A corrida à vacina contra a covid tem, pela contabilidade mais recente, cerca de 200 concorrentes, dos quais pelo menos 87 estão na fase de testes em animais, e 53 em ensaios clínicos em humanos – destas, 13 já chegaram à fase 3, que testa a eficácia em larga escala. Seis já tiveram aprovação de autoridades nacionais para uso preliminar e limitados. Pode conferir no New York Times o essencial do estado da corrida. Este trabalho do ECO carateriza os candidatos melhor colocados.

Este será um dos negócios do século: de acordo com o Guardian, uma análise do banco de investimento Morgan Stanley estima que só o consórcio Pfizer/BioNTech poderá faturar 11 mil milhões de euros com a vacina anunciada esta semana.
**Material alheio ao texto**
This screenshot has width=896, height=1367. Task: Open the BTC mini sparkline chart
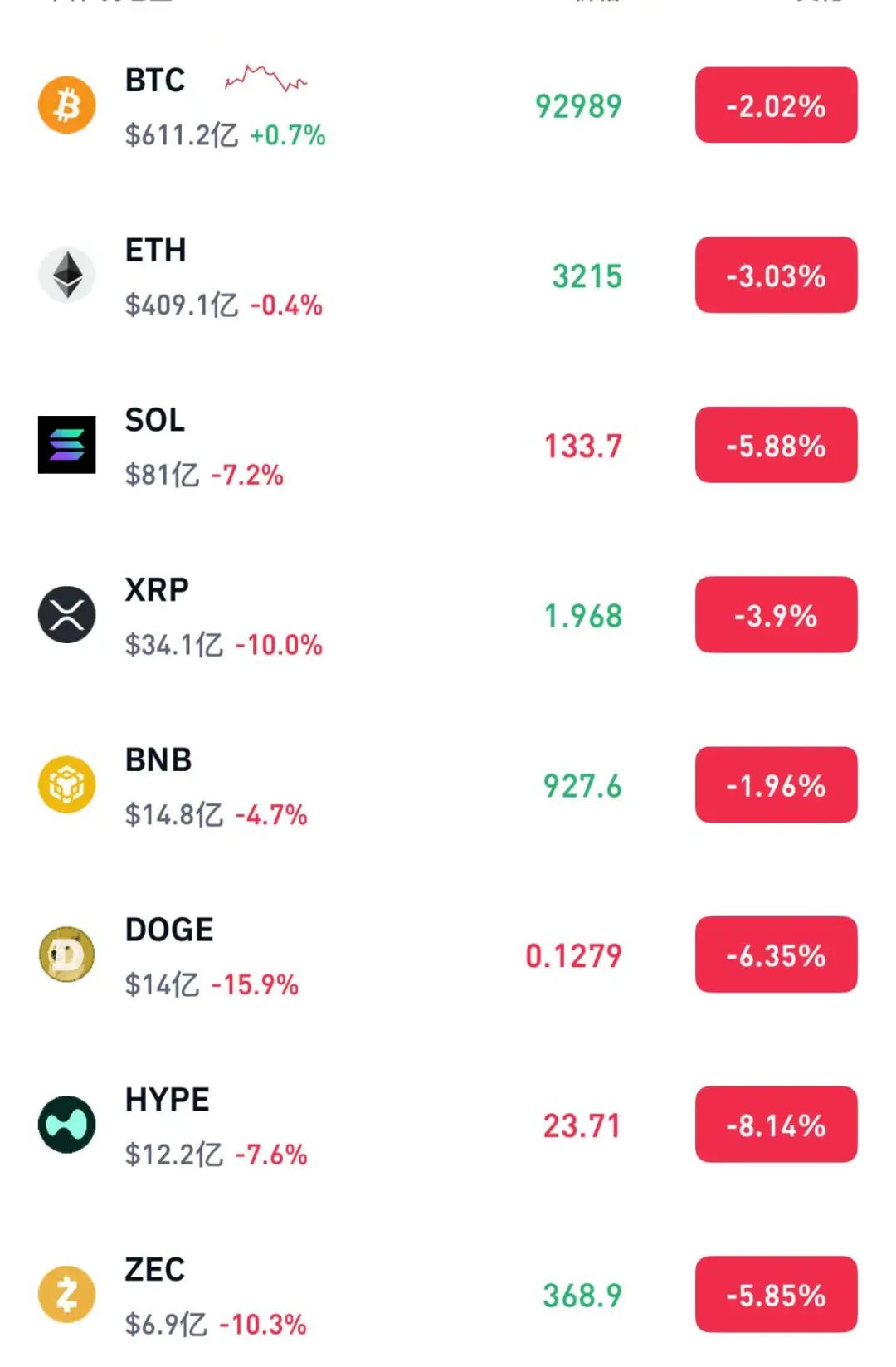tap(265, 79)
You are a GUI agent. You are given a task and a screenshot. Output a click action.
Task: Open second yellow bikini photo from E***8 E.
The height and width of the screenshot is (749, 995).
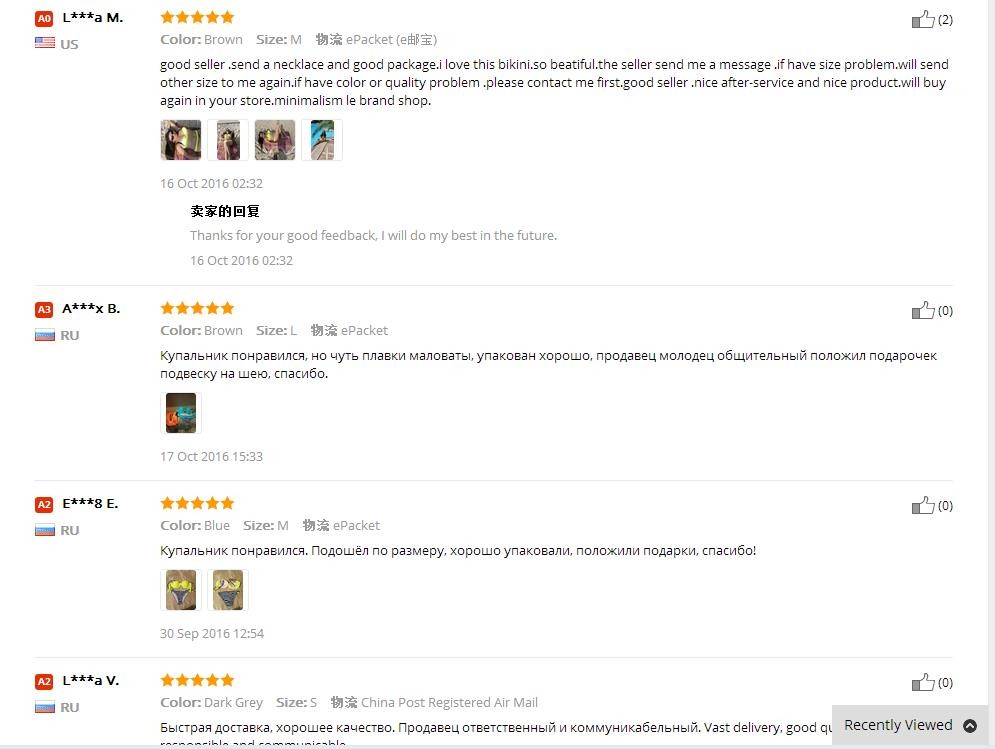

Mas a ideia de lucrar com uma vacina que pode travar a pandemia que parou o mundo não é consensual. A AstraZeneca e a Johnson&Johnson, ambas apoiadas pelo programa Warp Speed, juraram aos congressistas norte-americanos que não irão lucrar com esta terapêutica – a promessa é não cobrar sequer o preço de custo de produção.

A diferença é substancial: a Pfizer propõe-se comercializar cada dose por 19,5 dólares; a Johnson&Johnson, por 10 dólares; a AstraZeneca por 3 ou 4 dólares.

Uma outra projeção, noticiada pelo Financial Times, aponta para vendas globais da vacina para a covid no valor de 8 mil milhões de euros, só no ano de 2021. Em 2023, estabilizando a procura (embora ainda não se saiba quanto tempo durará a imunidade), o valor anual de vendas está estimado em 5,7 mil milhões de euros. A vacina contra a covid-19 será, na análise do jornal britânico, a oportunidade da indústria farmacêutica assegurar grandes lucros e, em simultâneo, redimir-se aos olhos da opinião pública global.

A perspetiva de que esta se torne uma doença endémica e sazonal permite antecipar lucros a longo prazo. Se a vacina da gripe servir de modelo, os números aí estão: vendas globais num valor de cerca de 4 mil milhões de euros, que atualmente é dividido por três grandes players: Sanofi, GlaxoSmithKline e Seqirus.

A pressa é muita. Ontem, a Indonésia anunciou que vai começar já a administrar a vacina chinesa (sim, também a China garante que já tem uma… igualmente olhada com reservas pela comunidade científica internacional). E a Coreia do Sul fez saber que vai começar a produzir vacina russa.

A distribuição e administração de uma vacina que combate um vírus que atacou a nível global será uma das grandes operações logísticas da história mundial. Com um desafio acrescido: a necessidade de manter a vacina da Pfizer numa temperatura de -70ºC. Não é por acaso que dois nichos de atividade estão a esfregar as mãos de contentes e a preparar-se para enormes lucros à boleia da pandemia: as grandes empresas de transporte e logística internacional e os grandes produtores de arcas congeladoras.

Como se pode ler neste artigo, a DHL prevê que só no ano que vem sejam necessários 15 mil voos e 15 milhões de arcas especiais de arrefecimento para distribuir as vacinas criadas com a nova tecnologia de mensageiro de RNA. As empresas especializadas em sistemas de transporte a muito baixas temperaturas estão a preparar-se há meses, para fazerem as entregas entre os aviões e os hospitais. Os fabricantes de gelo seco e de gás para esses equipamentos de refrigeração também estão a postos.

O velho adágio sobre crise e oportunidades pode estar gasto, mas continua atual.